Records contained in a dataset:
%%
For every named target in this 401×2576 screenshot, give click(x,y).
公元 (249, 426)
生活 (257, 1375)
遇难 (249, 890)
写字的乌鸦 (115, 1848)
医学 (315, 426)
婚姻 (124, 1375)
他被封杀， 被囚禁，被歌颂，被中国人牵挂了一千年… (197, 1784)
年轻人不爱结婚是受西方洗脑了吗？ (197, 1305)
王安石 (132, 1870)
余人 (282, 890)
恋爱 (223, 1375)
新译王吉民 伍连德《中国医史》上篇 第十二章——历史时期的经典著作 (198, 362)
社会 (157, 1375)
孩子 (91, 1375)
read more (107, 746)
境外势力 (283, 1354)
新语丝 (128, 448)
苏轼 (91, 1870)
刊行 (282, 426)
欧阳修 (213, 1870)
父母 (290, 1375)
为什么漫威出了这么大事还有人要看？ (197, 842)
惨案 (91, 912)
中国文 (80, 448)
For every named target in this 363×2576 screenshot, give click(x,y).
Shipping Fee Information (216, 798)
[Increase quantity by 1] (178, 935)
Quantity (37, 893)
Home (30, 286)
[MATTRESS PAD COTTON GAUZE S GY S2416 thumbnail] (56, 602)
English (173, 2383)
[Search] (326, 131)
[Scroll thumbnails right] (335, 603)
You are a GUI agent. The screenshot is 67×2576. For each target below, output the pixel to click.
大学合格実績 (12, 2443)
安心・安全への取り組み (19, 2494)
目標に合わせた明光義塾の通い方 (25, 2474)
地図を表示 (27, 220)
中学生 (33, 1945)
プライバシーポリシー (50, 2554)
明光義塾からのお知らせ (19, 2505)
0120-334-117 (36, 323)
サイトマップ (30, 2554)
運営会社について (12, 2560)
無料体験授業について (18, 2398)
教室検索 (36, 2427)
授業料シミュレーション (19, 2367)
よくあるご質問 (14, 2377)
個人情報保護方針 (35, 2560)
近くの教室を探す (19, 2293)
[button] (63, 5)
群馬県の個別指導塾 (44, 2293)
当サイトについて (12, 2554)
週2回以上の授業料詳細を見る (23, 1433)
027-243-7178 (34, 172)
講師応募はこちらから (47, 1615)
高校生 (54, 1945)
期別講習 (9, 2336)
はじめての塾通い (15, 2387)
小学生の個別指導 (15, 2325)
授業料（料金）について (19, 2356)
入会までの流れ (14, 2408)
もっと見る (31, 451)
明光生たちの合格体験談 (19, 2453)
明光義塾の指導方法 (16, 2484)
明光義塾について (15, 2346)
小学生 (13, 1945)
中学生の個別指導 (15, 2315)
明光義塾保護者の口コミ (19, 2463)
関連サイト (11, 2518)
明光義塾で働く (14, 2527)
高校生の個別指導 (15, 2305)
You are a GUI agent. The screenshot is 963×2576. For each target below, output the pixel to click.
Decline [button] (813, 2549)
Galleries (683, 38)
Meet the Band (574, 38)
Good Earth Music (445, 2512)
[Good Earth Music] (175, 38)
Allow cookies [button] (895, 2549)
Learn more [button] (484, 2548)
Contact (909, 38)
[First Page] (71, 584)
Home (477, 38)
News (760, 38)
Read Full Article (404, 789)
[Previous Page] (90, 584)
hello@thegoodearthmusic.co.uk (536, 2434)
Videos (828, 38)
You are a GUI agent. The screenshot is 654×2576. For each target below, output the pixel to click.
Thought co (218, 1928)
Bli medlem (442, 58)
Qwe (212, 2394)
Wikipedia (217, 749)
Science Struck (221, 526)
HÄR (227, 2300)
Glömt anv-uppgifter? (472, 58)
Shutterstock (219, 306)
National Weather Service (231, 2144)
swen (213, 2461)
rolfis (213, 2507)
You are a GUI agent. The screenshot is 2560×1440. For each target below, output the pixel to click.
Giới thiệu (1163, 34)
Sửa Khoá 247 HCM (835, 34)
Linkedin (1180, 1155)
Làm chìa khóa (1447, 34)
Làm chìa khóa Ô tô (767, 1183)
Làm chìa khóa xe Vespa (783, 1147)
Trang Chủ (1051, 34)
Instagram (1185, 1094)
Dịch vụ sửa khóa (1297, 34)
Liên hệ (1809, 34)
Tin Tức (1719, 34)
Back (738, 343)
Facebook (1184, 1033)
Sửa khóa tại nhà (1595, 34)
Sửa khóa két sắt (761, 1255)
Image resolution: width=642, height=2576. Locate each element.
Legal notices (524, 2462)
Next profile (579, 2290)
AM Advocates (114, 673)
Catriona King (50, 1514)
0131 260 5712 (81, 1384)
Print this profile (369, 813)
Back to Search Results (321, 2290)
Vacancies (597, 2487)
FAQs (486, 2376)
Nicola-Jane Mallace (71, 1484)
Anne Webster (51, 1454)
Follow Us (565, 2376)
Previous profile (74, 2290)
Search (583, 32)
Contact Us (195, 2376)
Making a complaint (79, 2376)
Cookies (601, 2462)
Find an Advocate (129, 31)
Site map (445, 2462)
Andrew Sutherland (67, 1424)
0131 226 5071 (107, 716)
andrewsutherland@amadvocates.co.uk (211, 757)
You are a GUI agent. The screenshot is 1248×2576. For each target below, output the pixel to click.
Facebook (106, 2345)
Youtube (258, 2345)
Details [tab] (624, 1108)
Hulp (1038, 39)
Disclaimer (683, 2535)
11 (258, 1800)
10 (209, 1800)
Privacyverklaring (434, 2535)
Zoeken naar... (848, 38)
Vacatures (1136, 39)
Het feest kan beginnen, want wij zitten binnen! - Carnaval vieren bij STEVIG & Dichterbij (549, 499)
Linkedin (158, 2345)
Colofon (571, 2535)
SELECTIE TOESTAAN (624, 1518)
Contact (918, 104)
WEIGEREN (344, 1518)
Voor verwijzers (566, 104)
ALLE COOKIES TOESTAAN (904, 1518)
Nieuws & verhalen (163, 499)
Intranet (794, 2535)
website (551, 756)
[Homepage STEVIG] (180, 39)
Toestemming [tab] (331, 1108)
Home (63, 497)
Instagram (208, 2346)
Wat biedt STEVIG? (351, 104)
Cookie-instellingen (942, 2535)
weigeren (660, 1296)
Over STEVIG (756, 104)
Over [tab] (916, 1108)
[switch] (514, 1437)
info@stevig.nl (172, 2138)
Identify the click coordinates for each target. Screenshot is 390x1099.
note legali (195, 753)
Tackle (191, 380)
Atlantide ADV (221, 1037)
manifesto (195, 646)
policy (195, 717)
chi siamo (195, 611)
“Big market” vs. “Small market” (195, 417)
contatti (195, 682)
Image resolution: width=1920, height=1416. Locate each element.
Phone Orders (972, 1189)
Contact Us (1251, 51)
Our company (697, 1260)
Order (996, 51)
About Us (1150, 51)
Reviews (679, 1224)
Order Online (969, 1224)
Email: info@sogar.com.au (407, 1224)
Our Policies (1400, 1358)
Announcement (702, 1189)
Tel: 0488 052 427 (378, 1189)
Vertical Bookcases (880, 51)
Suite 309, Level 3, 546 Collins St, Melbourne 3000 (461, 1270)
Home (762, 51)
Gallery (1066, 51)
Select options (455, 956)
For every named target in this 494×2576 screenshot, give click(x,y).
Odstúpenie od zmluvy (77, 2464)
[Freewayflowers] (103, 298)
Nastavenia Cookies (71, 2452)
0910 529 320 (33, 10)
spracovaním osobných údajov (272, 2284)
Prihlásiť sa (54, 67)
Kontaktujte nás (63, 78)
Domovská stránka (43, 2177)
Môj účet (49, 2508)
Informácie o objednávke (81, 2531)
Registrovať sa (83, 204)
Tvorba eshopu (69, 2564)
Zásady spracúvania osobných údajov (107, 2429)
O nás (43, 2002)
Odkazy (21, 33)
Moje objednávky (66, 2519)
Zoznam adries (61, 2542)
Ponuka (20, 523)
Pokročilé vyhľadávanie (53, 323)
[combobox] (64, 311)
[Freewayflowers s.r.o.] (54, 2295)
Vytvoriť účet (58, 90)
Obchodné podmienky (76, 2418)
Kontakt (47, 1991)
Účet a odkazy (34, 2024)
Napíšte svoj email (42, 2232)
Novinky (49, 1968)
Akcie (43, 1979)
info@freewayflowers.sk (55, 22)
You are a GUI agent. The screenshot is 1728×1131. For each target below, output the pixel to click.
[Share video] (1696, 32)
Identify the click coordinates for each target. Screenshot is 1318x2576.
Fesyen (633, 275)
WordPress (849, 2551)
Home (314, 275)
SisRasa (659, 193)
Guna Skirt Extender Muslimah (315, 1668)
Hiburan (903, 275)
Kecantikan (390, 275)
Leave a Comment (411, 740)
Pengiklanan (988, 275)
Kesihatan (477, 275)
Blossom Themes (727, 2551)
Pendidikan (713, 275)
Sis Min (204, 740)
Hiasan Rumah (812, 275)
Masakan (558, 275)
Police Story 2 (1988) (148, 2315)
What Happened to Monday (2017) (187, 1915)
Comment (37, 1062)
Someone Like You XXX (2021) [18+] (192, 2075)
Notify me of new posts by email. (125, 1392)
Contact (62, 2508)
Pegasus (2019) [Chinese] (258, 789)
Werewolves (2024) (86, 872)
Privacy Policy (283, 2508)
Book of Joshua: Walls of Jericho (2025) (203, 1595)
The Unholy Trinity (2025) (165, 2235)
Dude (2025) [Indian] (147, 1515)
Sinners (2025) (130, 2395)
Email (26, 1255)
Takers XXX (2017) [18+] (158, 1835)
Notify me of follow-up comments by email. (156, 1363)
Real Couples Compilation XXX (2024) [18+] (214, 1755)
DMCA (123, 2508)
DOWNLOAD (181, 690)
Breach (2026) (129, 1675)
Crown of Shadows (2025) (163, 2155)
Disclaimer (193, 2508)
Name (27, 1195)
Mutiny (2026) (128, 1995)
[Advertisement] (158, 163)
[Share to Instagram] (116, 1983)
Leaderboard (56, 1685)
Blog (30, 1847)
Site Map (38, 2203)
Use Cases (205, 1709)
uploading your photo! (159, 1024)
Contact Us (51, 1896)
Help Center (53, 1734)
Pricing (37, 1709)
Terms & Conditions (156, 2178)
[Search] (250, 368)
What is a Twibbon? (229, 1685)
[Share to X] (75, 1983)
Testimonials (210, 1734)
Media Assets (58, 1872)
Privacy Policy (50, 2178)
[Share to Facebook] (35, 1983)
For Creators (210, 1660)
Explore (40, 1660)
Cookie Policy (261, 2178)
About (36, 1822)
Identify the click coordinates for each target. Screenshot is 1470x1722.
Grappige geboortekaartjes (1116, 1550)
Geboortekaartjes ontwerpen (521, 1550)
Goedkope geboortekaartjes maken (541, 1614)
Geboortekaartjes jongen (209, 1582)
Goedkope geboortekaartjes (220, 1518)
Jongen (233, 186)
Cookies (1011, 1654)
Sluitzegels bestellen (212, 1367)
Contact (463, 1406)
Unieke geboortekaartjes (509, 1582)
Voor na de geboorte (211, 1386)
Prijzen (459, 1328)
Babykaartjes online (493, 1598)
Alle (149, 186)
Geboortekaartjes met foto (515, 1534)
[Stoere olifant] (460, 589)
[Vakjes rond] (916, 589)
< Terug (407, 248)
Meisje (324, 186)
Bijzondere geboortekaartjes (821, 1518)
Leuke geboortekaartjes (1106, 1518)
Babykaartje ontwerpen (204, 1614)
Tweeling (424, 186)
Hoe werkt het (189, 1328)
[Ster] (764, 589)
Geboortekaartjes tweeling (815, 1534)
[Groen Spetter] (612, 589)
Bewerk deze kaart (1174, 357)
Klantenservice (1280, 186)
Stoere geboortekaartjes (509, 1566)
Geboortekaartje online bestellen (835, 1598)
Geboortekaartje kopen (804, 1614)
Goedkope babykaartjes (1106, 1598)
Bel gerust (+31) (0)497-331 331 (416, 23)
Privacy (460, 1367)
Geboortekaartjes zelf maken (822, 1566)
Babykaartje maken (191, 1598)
%%
Problem to work on - Reproduce verbatim the lines above, from the line with "Reviews (679, 1224)" through the line with "For every named target in this 494×2576".

Output of the task -
Reviews (679, 1224)
Order Online (969, 1224)
Email: info@sogar.com.au (407, 1224)
Our Policies (1400, 1358)
Announcement (702, 1189)
Tel: 0488 052 427 (378, 1189)
Vertical Bookcases (880, 51)
Suite 309, Level 3, 546 Collins St, Melbourne 3000 (461, 1270)
Home (762, 51)
Gallery (1066, 51)
Select options (455, 956)
For every named target in this 494×2576 screenshot, give click(x,y).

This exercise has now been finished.